RAW DATA »
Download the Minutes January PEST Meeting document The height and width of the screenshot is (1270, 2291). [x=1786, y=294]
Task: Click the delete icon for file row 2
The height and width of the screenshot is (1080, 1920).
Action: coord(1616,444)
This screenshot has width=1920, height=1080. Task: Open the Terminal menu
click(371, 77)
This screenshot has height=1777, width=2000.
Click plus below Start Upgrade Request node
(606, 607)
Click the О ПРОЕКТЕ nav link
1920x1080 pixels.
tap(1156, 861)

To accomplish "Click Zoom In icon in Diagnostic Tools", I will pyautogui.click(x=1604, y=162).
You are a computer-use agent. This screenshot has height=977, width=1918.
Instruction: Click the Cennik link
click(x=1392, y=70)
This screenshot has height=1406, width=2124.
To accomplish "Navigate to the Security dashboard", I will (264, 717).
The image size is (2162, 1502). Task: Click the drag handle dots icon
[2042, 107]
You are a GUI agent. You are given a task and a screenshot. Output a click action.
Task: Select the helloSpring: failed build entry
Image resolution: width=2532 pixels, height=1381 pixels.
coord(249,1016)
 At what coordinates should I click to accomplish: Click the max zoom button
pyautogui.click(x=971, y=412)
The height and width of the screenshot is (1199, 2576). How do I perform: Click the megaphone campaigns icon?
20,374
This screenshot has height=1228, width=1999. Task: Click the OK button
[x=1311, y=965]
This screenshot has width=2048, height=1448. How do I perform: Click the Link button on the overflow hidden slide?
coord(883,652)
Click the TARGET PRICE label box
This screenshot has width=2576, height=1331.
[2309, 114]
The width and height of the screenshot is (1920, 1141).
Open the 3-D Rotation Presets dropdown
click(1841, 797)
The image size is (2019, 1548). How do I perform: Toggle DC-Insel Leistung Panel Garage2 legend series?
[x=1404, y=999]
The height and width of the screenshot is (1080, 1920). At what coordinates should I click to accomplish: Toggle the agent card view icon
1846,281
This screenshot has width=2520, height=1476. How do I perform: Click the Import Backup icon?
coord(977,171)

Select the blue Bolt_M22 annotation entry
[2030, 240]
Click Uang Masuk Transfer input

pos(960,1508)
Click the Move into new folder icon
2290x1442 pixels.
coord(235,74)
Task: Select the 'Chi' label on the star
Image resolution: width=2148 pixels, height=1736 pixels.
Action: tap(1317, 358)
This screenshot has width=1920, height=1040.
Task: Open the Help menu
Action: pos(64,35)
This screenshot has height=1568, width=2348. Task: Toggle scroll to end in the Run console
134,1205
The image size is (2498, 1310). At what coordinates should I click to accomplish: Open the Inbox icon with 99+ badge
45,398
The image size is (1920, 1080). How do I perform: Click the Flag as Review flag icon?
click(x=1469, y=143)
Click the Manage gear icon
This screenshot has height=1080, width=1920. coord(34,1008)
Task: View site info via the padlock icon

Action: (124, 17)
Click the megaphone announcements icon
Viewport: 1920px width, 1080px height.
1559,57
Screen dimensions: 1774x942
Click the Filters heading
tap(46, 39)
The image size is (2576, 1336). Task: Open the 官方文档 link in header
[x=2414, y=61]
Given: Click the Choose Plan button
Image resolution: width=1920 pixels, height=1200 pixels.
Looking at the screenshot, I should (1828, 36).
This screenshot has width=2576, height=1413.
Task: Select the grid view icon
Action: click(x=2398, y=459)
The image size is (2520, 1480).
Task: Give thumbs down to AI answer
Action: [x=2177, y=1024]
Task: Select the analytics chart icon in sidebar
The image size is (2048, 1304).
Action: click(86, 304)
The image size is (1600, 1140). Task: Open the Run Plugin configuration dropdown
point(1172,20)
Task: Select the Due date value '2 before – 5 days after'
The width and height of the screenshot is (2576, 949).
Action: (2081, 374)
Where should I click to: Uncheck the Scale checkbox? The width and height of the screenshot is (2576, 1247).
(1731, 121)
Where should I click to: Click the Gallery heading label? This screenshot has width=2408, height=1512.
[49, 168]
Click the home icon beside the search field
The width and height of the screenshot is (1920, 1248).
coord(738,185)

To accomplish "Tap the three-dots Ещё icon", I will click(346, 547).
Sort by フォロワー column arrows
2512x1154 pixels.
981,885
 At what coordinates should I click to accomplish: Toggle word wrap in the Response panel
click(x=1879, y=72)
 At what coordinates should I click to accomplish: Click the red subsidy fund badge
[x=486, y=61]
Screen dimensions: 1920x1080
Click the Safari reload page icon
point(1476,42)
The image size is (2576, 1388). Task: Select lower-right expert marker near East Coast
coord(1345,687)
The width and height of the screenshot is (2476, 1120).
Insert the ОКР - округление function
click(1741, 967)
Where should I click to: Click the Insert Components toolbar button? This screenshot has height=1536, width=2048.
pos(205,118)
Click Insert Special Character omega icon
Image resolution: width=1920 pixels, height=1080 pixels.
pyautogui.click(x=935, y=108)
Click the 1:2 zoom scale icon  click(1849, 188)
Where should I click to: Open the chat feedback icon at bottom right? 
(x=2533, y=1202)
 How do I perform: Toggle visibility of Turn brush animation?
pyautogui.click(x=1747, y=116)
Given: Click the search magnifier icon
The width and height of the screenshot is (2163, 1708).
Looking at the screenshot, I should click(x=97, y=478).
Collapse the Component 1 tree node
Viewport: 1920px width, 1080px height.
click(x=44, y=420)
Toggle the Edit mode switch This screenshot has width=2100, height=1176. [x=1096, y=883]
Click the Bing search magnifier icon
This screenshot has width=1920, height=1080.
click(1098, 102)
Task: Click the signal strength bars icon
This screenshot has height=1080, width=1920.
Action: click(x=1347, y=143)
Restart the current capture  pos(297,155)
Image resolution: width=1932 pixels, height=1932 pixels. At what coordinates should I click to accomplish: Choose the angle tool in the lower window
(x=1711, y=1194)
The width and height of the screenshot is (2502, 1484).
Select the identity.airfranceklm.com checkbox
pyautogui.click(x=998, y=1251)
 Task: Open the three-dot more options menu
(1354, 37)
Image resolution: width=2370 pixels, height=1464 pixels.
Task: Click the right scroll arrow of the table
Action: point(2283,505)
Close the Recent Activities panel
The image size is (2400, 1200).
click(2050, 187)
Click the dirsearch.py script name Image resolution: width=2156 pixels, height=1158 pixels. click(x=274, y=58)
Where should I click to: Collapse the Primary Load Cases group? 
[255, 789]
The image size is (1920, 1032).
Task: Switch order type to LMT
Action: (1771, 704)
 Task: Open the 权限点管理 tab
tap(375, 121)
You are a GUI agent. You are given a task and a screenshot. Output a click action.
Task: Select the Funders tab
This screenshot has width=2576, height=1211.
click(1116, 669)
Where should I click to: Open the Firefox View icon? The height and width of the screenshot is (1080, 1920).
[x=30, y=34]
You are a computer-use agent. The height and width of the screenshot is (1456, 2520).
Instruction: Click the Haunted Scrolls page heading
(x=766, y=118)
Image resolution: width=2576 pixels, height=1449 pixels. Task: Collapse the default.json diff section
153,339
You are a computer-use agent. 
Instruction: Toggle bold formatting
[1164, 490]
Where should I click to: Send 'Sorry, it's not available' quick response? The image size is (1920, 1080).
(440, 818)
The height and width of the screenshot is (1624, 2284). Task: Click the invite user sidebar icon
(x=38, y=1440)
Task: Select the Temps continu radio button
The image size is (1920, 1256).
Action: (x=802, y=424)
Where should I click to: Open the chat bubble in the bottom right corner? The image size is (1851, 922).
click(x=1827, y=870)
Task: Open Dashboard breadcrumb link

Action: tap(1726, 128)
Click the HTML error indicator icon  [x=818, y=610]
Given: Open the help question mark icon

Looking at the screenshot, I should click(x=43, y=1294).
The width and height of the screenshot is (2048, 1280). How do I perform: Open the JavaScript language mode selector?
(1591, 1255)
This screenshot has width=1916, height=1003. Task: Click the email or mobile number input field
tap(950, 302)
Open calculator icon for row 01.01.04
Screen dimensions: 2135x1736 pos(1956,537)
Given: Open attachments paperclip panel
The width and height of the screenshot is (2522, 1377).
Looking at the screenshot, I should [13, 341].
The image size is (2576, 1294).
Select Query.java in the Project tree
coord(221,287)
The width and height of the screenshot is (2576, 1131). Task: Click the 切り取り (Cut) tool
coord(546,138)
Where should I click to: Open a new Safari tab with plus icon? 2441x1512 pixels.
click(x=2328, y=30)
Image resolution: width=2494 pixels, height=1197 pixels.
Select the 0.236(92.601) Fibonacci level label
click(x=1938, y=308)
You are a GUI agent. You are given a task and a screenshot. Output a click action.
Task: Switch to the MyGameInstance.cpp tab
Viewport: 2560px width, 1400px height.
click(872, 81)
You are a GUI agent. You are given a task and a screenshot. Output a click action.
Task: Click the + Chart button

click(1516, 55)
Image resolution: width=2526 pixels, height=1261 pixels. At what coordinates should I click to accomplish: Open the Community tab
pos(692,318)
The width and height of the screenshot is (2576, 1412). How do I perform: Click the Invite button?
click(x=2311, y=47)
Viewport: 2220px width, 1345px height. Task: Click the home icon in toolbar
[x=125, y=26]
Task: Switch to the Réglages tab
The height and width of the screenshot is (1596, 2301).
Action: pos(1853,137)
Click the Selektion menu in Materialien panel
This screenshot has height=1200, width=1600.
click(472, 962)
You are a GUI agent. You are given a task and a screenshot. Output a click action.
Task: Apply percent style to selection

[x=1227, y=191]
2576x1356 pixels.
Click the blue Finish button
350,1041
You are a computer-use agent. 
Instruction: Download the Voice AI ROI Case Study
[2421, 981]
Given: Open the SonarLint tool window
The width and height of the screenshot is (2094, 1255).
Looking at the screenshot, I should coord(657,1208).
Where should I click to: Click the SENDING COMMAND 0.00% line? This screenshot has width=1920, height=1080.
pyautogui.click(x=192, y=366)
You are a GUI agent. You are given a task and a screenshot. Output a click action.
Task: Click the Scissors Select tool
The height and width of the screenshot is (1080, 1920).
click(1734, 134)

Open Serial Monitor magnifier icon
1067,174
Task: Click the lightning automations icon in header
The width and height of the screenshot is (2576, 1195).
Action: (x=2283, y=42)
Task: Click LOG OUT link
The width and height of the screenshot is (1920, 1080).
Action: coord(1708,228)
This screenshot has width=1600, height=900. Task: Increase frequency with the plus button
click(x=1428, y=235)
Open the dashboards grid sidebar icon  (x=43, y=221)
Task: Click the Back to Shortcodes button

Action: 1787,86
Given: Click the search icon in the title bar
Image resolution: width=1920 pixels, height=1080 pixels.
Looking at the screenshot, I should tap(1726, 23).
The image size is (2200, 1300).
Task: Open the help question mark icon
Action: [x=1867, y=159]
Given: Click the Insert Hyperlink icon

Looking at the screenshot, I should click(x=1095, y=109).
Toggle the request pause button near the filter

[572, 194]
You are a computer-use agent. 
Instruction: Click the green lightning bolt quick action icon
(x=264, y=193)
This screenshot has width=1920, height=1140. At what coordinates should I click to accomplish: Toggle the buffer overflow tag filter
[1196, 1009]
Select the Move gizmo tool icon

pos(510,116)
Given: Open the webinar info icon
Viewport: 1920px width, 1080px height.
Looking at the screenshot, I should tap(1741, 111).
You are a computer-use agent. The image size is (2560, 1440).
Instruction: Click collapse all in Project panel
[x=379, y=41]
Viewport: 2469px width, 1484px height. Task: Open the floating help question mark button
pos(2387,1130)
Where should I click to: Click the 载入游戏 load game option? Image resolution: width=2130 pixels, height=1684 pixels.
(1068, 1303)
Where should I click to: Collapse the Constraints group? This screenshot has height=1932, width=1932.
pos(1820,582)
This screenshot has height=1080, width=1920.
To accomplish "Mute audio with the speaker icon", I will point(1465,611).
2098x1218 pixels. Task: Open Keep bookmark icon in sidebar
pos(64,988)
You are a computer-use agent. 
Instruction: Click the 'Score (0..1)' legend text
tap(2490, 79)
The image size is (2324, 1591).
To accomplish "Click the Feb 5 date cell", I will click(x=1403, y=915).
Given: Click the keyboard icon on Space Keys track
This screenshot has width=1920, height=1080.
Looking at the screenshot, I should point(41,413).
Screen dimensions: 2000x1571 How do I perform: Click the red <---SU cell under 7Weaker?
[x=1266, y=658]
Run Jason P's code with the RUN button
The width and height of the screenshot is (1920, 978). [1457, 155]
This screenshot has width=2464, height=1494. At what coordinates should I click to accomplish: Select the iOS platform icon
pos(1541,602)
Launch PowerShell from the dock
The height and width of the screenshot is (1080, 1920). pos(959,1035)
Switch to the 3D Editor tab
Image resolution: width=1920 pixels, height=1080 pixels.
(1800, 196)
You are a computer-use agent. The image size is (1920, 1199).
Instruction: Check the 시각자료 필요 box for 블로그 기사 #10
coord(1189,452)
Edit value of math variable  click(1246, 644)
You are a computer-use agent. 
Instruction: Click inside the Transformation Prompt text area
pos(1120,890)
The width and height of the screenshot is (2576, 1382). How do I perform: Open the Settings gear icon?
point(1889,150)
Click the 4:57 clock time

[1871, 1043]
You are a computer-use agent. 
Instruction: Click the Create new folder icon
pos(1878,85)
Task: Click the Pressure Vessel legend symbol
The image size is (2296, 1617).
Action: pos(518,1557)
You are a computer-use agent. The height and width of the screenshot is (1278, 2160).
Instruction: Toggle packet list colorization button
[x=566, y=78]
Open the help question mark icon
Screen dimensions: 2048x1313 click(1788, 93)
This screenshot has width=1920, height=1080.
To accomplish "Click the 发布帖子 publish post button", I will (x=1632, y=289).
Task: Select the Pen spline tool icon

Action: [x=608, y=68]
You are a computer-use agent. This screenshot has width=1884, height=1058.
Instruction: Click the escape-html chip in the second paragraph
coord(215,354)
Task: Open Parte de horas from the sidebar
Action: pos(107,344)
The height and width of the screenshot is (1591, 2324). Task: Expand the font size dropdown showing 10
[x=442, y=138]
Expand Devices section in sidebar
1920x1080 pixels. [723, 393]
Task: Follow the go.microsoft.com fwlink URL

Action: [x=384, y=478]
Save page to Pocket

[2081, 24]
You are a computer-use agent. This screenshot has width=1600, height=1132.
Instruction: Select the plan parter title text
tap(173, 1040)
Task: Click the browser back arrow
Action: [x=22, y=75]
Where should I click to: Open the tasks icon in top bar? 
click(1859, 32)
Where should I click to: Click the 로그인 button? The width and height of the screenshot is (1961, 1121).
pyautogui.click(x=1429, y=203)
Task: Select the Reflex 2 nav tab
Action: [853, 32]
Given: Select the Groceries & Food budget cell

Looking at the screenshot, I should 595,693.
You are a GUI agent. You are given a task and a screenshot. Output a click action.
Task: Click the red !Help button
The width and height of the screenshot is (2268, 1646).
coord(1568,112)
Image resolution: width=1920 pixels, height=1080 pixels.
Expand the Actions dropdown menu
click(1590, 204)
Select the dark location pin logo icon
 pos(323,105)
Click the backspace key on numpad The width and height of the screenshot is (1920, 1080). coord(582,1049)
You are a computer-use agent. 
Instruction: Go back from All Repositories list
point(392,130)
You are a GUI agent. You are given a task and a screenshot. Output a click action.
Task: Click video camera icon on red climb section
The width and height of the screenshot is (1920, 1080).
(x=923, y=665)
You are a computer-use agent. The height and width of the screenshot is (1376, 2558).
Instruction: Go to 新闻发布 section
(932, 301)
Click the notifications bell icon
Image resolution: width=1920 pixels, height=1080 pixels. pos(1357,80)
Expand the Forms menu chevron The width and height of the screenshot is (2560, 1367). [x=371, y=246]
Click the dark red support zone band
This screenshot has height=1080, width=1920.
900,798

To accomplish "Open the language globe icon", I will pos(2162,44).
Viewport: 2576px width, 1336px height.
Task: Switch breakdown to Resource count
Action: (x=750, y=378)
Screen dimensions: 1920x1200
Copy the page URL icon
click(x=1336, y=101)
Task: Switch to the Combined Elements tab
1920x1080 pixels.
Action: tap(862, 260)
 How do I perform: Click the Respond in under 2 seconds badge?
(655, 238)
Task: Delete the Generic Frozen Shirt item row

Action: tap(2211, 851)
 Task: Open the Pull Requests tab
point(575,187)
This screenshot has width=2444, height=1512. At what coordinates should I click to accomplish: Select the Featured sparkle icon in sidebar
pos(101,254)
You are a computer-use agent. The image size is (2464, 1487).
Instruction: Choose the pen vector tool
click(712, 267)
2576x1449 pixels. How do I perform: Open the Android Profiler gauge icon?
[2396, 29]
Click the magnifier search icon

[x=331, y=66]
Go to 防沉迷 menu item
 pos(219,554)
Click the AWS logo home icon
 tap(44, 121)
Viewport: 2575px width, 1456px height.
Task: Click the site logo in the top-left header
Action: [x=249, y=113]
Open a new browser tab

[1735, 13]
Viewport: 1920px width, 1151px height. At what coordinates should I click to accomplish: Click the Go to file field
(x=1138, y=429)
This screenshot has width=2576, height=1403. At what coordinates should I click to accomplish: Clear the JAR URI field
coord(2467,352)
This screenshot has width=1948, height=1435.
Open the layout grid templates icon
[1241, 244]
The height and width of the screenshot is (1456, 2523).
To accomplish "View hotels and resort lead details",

EXERCISE REQUIREMENTS »
Look over the material and return every line where the word "date" is found.

ANSWER TO THE EXERCISE »
Task: Select the Due date value '2 before – 5 days after'
To accomplish "Click the Feb 5 date cell", I will click(x=1403, y=915).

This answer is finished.